Personal information
- Date of birth: 23 April 2005 (age 21)
- Place of birth: Wolhusen, Switzerland
- Height: 1.83 m (6 ft 0 in)
- Position: Midfielder

Team information
- Current team: St. Gallen
- Number: 20

Youth career
- FC Wolhusen
- 0000–2019: Luzern
- 2019–2024: Basel

Senior career*
- Years: Team / Apps / (Gls)
- 2022–2025: Basel U21 / 39 / (4)
- 2025–2026: Aarau / 31 / (3)
- 2026–: St. Gallen / 7 / (1)

International career^{‡}
- 2021–2022: Switzerland U17 / 8 / (2)
- 2022–2023: Switzerland U18 / 4 / (0)
- 2024–: Kosovo U21 / 13 / (4)

= Leon Frokaj =

Kosovar footballer

Leon Frokaj (born 23 April 2005) is a professional footballer who plays as a midfielder for Swiss Super League club St. Gallen. Born in Switzerland, he is a Kosovo youth international.

==Club career==
===Early career===
Frokaj began his career with FC Wolhusen before joining Luzern. At the age of 14, he moved to Basel, where he continued his development in the club's youth system. From 2022 to 2025, Frokaj also played for the club's under-21 team in the Swiss Promotion League.

===Aarau===
On 7 July 2025, Frokaj signed a three-year contract with Swiss Challenge League club Aarau. On 1 August 2025, he made his debut as professional footballer in a 3–1 away win against Wil after coming on as a substitute at last minutes in place of Valon Fazliu.

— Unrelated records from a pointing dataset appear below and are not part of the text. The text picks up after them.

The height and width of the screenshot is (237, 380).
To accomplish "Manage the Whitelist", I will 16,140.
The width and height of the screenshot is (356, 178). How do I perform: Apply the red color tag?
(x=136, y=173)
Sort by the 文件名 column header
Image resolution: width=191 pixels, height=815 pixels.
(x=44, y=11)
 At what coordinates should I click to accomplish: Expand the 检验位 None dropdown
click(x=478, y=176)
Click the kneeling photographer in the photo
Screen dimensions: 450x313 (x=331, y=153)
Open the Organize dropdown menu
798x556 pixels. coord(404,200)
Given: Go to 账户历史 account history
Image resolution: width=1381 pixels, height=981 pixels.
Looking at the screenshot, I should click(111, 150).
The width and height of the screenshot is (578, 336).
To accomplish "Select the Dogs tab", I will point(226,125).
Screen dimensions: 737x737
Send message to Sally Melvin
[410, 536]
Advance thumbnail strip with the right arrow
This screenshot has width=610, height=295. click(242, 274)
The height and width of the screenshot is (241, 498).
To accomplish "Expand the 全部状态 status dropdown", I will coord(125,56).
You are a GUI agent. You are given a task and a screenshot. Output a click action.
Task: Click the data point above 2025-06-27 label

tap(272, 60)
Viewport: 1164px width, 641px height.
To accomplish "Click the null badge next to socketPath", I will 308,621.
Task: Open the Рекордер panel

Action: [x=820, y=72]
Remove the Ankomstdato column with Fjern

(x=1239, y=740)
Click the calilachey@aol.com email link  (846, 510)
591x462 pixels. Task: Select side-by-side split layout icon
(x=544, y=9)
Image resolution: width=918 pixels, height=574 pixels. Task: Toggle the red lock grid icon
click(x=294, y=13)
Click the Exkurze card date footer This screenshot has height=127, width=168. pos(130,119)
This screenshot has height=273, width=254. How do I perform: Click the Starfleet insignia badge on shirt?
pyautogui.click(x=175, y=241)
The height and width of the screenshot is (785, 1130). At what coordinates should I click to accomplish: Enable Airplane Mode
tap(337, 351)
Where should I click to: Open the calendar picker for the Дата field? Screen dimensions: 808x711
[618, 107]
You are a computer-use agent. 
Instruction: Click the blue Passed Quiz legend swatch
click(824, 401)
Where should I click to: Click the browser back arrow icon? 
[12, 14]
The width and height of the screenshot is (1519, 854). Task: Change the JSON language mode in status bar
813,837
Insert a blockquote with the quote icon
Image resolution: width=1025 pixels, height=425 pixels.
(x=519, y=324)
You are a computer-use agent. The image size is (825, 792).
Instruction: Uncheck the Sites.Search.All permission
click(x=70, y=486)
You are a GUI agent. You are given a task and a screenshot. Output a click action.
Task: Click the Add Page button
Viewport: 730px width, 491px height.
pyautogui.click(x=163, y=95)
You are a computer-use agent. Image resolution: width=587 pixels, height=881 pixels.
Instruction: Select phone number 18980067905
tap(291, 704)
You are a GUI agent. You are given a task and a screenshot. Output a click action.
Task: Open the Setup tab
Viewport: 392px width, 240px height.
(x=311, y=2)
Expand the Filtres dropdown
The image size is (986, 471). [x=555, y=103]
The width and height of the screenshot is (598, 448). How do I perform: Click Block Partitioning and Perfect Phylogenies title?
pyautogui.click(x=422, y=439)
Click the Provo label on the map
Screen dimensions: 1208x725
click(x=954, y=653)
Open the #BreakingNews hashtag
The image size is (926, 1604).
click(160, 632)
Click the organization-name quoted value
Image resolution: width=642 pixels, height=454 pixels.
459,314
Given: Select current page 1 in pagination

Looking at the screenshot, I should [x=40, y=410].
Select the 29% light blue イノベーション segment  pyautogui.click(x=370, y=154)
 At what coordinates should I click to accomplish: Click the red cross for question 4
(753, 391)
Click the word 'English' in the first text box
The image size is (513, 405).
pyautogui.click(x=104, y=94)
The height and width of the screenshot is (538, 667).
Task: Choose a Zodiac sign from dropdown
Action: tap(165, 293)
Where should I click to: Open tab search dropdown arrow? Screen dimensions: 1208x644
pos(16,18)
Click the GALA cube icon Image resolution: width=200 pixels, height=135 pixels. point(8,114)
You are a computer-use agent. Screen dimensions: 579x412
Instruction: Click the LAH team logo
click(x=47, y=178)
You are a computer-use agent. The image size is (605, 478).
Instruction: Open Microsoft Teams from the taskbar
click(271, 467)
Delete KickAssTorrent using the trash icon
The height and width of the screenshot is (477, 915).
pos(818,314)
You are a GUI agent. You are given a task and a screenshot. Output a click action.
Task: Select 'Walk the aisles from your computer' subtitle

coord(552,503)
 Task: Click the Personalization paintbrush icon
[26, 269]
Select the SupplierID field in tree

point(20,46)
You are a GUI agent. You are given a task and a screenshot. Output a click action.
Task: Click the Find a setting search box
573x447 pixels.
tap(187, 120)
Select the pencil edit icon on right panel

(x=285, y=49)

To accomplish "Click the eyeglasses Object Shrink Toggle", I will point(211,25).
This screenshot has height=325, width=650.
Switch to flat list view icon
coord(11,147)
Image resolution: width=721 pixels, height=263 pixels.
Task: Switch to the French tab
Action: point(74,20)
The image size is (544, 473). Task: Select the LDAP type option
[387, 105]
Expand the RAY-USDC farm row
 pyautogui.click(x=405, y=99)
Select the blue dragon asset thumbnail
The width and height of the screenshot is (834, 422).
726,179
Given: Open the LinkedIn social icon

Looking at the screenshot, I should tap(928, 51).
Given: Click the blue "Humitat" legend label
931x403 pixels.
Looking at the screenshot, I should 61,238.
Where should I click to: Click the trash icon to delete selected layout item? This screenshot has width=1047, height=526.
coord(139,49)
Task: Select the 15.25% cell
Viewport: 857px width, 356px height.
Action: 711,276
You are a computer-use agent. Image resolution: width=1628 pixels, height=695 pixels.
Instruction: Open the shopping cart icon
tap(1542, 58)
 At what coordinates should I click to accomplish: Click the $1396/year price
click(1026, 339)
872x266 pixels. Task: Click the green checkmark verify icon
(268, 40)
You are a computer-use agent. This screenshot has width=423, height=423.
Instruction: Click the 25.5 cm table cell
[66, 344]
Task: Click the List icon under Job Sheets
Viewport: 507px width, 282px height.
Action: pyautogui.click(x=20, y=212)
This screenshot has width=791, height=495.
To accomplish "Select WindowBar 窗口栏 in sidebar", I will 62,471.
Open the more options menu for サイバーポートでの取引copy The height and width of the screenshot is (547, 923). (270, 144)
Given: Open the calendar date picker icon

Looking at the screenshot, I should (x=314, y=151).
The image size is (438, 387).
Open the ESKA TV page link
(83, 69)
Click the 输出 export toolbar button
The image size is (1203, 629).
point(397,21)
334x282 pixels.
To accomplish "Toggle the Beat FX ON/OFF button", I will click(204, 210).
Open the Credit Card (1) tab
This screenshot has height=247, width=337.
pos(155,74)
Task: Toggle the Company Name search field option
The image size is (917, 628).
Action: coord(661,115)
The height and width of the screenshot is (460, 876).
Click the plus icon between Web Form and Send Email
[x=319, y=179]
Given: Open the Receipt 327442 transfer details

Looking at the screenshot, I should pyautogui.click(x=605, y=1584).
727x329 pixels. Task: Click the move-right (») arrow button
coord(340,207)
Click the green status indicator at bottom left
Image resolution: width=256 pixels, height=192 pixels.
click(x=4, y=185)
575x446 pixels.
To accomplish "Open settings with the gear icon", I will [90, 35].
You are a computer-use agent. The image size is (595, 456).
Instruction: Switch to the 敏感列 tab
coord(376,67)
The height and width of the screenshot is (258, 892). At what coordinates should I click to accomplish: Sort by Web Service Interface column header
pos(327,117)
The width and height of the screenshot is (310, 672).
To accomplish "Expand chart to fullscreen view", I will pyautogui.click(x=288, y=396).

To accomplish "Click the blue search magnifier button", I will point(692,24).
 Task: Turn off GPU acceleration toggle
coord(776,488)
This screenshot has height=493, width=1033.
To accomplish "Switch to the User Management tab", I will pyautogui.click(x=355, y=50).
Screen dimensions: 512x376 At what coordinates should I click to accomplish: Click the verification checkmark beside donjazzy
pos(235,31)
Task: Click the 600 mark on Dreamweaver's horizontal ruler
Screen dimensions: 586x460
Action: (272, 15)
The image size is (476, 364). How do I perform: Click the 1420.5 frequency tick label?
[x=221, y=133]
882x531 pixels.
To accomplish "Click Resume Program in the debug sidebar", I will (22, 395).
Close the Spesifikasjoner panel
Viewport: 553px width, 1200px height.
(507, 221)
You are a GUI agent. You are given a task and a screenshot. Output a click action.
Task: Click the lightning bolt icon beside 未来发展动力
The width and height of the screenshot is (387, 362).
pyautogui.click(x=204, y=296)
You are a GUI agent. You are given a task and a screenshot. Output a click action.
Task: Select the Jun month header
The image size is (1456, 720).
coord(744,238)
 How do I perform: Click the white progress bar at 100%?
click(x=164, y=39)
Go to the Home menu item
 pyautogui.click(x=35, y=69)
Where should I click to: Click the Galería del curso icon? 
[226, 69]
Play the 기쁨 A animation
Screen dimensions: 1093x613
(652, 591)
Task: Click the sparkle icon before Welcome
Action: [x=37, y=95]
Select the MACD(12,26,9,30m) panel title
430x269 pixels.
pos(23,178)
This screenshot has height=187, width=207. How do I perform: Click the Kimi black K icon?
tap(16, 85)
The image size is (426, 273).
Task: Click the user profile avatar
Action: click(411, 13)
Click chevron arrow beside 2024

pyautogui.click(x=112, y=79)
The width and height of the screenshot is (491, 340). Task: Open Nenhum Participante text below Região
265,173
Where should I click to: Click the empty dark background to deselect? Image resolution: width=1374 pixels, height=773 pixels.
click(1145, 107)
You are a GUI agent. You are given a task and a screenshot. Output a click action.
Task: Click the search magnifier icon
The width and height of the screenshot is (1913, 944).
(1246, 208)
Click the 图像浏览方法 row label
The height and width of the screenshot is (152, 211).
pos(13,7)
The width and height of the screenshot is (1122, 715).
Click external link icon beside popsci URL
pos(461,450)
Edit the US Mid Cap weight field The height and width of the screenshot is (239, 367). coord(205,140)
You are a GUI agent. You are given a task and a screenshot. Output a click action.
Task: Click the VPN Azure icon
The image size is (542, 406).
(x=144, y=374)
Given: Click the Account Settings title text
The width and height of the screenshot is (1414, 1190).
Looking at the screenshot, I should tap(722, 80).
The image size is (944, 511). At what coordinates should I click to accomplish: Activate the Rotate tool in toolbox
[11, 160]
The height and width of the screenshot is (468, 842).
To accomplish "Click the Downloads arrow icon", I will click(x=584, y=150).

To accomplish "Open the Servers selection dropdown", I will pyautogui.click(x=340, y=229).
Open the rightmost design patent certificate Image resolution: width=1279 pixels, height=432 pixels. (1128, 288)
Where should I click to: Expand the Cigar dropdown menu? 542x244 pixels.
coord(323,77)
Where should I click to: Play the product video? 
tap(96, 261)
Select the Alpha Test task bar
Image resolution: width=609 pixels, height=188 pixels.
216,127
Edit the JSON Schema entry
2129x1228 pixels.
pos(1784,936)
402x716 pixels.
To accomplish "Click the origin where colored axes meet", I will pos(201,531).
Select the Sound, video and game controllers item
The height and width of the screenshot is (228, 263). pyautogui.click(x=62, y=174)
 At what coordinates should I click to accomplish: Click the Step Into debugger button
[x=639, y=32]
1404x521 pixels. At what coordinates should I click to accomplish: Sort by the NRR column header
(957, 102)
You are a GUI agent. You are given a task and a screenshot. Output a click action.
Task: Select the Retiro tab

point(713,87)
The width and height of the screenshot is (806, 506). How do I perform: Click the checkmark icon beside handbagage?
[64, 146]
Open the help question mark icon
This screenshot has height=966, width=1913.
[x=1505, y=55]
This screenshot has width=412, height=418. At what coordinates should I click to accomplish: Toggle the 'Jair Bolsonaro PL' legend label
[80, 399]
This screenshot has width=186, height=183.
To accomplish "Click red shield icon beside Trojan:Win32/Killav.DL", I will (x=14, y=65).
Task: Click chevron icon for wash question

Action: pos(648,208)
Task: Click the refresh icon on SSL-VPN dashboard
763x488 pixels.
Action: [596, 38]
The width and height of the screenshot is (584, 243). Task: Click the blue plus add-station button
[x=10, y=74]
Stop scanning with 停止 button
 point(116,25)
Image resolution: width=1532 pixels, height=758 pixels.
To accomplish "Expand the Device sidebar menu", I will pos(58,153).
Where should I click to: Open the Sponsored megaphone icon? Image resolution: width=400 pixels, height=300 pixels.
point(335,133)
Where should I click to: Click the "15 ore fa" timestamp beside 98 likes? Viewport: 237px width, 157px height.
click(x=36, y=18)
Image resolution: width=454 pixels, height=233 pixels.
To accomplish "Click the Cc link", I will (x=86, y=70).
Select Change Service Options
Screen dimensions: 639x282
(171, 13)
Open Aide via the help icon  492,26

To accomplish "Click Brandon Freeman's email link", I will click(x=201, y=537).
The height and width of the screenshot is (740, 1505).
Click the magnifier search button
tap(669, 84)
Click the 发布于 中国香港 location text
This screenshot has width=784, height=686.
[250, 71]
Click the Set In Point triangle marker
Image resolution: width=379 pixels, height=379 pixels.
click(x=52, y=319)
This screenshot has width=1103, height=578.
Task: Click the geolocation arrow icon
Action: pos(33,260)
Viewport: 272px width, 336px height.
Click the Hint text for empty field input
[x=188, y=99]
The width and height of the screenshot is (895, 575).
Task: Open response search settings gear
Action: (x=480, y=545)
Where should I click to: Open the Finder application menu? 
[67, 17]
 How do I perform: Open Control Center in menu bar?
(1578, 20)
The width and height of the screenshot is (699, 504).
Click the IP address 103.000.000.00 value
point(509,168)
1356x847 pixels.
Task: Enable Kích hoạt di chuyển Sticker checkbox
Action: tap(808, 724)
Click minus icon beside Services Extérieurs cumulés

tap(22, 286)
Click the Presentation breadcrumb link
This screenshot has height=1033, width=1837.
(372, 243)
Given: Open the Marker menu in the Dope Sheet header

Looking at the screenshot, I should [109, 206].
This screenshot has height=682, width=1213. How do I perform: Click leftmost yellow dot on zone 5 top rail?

During the 2025–26 season, Frokaj became a regular member of Aarau's first team. Aarau reported that he made 36 competitive appearances and scored four goals during the season.

===St. Gallen===
On 1 June 2026, Frokaj signed a four-year contract with Swiss Super League club St. Gallen and was assigned squad number 20.

==International career==
From 2021 until 2023, Frokaj was part of Switzerland at youth international level, respectively representing the U17, and U18 teams, and he with these teams played twelve matches and scored two goals. On 9 November 2024, Frokaj received a call-up from Kosovo U21 for the friendly matches against North Macedonia, and made his debut in the first match after being named in the starting line-up.

On 15 August 2025, Frokaj's request to switch international allegiance to Kosovo was approved by FIFA, allowing him to play in competitive matches.

In August 2026, Frokaj in an interview for Koha Ditore hoped to receive his first call-up to the Kosovo senior national team. On 18 September 2026, he received a call-up from the Kosovo national senior team for the 2026–27 UEFA Nations League matches against the Republic of Ireland, Austria (twice), and Israel.